The expression adaptive strategies is used by anthropologist Yehudi Cohen to describe a society’s system of economic penalism. Cohen argued that the most important reason for similarities between two (or more) unrelated societies is their possession of a similar adaptive strategy. In other words, similar economic causes have similar sociocultural effects.
For example, there are clear similarities among societies that have a foraging (hunting and gathering) strategy. Cohen developed a typology of societies based on correlations between their economies and their social features. His typology includes these five adaptive strategies: foraging, horticulture, agriculture, pastoralism, and industrialism.
Until 10,000 years ago people everywhere were foragers. However, environmental differences did create contrasts among the world’s foragers. Some, like the people who lived in Europe during the ice ages, were big game hunters. Today, hunters in the Arctic still focus on large animals and herd animals; they have much less vegetation and variety in their diets than do tropical foragers. The foraging way of life held on in certain forests, deserts, islands, and very cold areas–-places where food production was not practicable with simple technology.
Horticulture and agriculture are the two types of cultivation found in nonindustrial societies. Both differ from the farming systems of industrial nations like the United States and Canada, which use large land areas, machinery, and petrochemicals. According to Cohen, horticulture is cultivation that makes intensive use of none of the factors of production: land, labor, capital, and machinery. Agriculture is a type of cultivation that requires more labor than horticulture does, because it uses land intensively and continuously. The greater labor demands associated with agriculture reflect its use of domesticated animals, irrigation, and/or terracing.

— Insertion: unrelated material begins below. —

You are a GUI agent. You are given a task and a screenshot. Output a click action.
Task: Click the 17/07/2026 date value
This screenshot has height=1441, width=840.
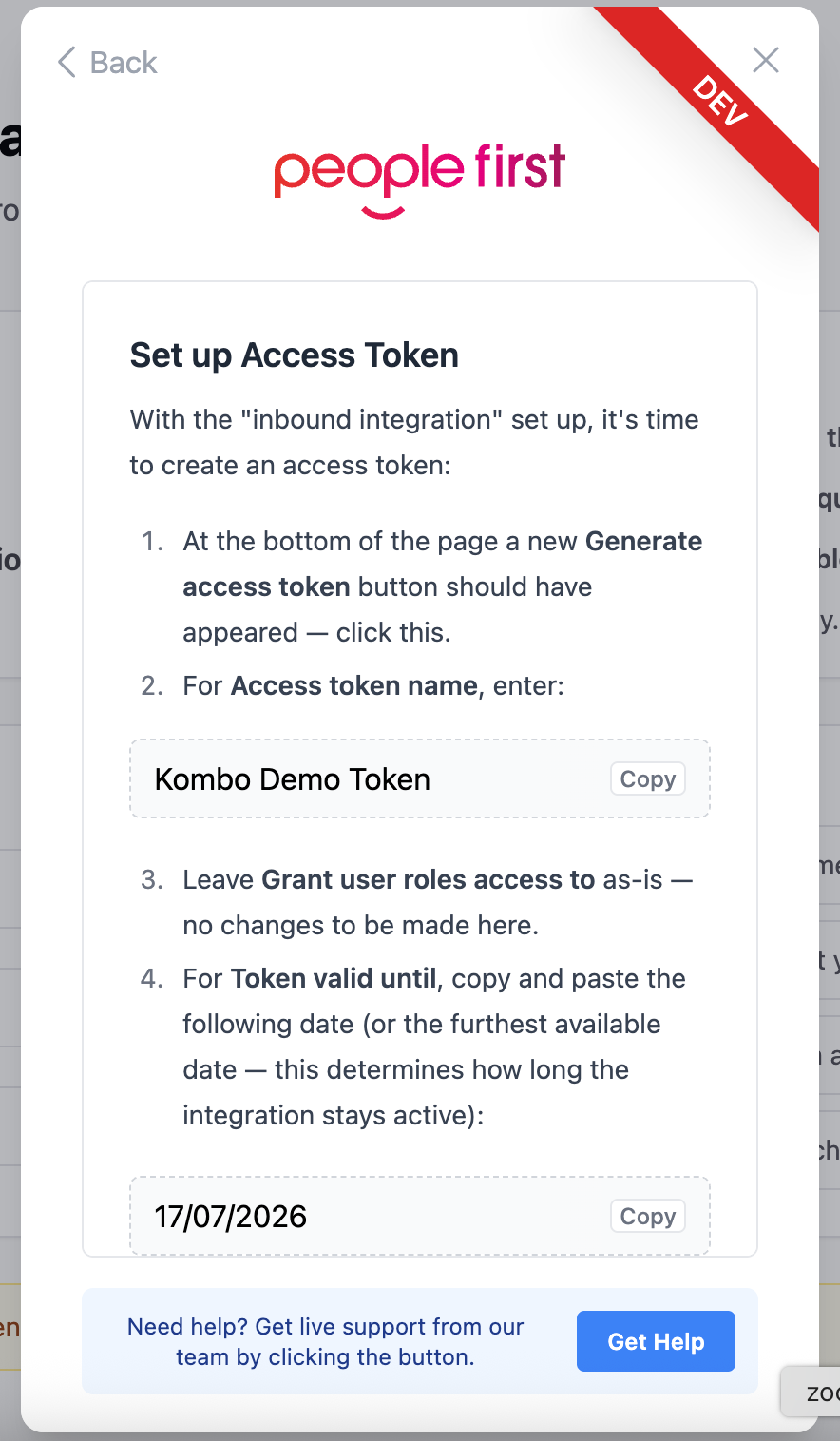point(231,1217)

Pastoralists live in North Africa, the Middle East, Europe, Asia, and sub-Saharan Africa. These herders are people whose activities focus on such domesticated animals such as cattle, sheep, goats, camels, yak, and reindeer. Industrialization is the transformation of “traditional” into “modern” societies through industrialization of the economy. Wealthy people sought investment opportunities and eventually found them in machines and engines to drive machines. Industrialization increased production in both farming and manufacturing.